Flooding in Alberta and an increasingly cautious consumer have economists predicting that Statistics Canada will report weaker retail sales figures for June when the numbers come out Thursday.
But the pullback of 0.2 to 0.5 per cent that observers are predicting is really just payback for May, which saw retail sales jump 1.9 per cent in the month, said Dawn Desjardins, assistant chief economist at Royal Bank of Canada.
“You’re still looking at second-quarter growth on the retail sales side that is quite robust,” Ms. Desjardins said.
Auto sales, which have broken records recently, is one area that economists are predicting will come back to earth.
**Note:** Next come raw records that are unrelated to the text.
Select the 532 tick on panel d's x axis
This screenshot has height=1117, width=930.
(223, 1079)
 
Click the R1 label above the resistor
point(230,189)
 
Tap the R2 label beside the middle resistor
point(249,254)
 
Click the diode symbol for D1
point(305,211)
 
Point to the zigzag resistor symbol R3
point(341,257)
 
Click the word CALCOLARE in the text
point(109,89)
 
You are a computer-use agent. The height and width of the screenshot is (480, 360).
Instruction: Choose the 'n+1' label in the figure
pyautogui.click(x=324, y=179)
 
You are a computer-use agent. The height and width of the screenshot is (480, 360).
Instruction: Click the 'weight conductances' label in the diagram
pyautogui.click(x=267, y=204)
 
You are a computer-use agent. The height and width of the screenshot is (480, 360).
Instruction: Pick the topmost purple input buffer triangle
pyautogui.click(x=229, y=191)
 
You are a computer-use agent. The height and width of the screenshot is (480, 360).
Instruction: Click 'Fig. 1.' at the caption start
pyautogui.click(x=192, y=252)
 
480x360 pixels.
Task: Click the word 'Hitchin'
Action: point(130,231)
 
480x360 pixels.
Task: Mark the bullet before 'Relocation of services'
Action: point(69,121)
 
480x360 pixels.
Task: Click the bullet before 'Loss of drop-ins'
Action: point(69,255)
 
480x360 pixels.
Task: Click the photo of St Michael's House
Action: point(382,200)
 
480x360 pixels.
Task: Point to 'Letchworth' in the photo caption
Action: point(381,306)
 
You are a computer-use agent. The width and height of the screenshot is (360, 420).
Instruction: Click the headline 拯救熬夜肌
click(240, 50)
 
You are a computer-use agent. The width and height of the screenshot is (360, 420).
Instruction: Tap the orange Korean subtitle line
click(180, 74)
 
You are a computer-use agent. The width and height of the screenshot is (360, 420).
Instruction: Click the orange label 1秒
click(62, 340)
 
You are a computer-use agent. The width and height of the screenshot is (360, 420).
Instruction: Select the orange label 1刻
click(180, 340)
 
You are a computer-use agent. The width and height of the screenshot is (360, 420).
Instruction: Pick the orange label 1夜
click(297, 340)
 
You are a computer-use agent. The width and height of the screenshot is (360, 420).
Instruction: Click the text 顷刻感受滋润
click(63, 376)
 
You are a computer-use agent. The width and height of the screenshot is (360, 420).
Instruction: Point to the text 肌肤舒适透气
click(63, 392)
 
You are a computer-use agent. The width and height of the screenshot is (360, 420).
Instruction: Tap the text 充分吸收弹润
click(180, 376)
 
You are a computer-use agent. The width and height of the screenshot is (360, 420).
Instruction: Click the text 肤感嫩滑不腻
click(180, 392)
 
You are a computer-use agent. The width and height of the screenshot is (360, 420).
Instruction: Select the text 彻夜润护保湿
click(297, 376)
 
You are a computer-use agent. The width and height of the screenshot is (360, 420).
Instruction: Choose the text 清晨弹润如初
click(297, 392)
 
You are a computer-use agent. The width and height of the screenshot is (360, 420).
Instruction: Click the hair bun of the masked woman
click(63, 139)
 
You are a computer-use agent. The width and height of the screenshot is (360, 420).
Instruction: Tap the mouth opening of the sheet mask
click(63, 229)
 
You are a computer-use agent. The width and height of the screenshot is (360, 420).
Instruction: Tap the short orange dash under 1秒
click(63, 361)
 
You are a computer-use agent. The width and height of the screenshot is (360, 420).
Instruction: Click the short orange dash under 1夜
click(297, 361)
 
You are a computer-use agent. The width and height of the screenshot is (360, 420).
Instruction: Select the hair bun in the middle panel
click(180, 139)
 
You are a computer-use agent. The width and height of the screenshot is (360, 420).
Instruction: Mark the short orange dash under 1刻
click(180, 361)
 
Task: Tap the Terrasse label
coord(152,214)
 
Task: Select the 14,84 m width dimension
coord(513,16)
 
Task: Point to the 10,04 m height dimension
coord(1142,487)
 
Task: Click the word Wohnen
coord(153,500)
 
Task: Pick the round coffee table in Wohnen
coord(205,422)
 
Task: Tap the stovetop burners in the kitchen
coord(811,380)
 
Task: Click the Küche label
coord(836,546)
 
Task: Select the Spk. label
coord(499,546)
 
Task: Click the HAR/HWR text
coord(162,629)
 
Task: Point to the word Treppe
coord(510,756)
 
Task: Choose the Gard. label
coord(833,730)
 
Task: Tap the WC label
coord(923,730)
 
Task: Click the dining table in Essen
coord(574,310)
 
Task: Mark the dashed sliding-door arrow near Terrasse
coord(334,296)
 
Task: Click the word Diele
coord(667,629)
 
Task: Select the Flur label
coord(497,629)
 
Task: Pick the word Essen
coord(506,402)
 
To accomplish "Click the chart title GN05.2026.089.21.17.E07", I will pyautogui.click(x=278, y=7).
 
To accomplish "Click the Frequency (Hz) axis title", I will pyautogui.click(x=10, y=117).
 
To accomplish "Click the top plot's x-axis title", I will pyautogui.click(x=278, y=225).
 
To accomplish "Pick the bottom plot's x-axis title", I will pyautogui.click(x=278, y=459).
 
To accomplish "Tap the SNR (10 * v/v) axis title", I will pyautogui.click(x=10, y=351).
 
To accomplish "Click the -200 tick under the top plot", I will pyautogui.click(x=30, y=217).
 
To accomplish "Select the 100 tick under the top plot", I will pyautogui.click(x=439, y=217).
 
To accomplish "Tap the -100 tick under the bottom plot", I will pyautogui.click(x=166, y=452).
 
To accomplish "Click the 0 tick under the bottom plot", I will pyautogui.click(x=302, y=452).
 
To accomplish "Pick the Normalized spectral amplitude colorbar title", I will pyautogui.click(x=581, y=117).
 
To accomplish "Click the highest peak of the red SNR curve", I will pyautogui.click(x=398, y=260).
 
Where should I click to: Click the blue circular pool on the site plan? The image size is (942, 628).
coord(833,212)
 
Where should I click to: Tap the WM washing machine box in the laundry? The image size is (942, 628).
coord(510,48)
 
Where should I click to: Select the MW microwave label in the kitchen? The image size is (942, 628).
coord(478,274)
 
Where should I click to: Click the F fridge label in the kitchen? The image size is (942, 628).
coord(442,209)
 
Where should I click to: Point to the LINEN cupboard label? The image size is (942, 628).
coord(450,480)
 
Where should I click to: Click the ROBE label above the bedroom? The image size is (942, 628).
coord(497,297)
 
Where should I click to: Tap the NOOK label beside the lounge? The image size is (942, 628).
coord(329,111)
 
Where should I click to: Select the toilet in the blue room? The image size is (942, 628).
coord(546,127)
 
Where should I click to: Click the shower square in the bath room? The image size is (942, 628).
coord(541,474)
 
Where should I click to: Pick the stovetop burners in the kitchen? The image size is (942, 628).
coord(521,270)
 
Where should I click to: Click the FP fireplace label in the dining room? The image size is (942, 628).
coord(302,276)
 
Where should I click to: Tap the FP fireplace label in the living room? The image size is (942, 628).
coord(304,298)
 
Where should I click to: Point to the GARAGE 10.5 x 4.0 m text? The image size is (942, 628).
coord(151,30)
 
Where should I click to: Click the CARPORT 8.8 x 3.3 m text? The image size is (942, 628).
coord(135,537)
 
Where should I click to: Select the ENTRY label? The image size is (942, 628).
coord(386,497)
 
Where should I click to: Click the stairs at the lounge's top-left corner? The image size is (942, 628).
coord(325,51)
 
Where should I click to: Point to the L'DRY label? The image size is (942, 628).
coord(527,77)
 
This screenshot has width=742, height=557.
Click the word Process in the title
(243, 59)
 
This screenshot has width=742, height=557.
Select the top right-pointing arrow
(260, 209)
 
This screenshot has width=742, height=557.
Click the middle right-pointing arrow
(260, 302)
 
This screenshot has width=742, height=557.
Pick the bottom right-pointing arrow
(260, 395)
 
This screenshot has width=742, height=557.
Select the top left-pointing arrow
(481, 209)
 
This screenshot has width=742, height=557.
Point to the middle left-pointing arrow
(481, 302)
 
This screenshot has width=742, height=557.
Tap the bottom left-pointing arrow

“I don’t think the trend is necessarily down, but [Canadians] do have relatively cautious attitudes towards credit, and big-ticket items like autos are typically bought on credit,” said Avery Shenfeld, chief economist for CIBC World Markets.
Just how much of an impact that the June flooding in southern Alberta will have is still a big question, Mr. Shenfeld said.
Economists were predicting that the flooding would take a big bite out of manufacturing sales in June, but when the numbers were released last week, Alberta actually posted a modest gain for the month.
But the Alberta floods are just one factor that has economists forecasting a pullback in June.
“I think retail numbers will underscore how weakly the economy performed in the month of June,” said Derek Burleton, deputy chief economist with Toronto-Dominion Bank.
“I think from a broader perspective, we’re still dealing with a consumer that’s showing increased caution amid high debt levels,” Mr. Burleton said. “Job growth has been following a much more subdued trend of late so I think the general tale here is there’s still some caution that’s persisting in the June numbers.”
It’s something that he said ties with his view on inflation numbers for July.
Mr. Burleton is forecasting headline inflation to tick up to 1.6 per cent for the month, driven by higher prices for electricity and clothes.
“We’re still in a pretty low inflation environment, but one where I think we’ve seen the bottom,” Mr. Burleton said.
However, with an economy that’s still operating below it’s potential, Mr. Burleton said he doesn’t think that there is any danger of big inflation jumps in the near term.
Meanwhile, Mr. Shenfeld and Ms. Desjardins are both predicting July headline inflation to come in slightly lower at 1.4 per cent in July.
That puts it at the low end of the Bank of Canada’s target of between 1 and 3 per cent, which neither economist thinks will spur any action from the bank.
“I think they still have time on both the inflation front, and in terms of slack in the Canadian economy, to sit on their hands in terms of thinking about eventual interest rate hikes,” Mr. Shenfeld said.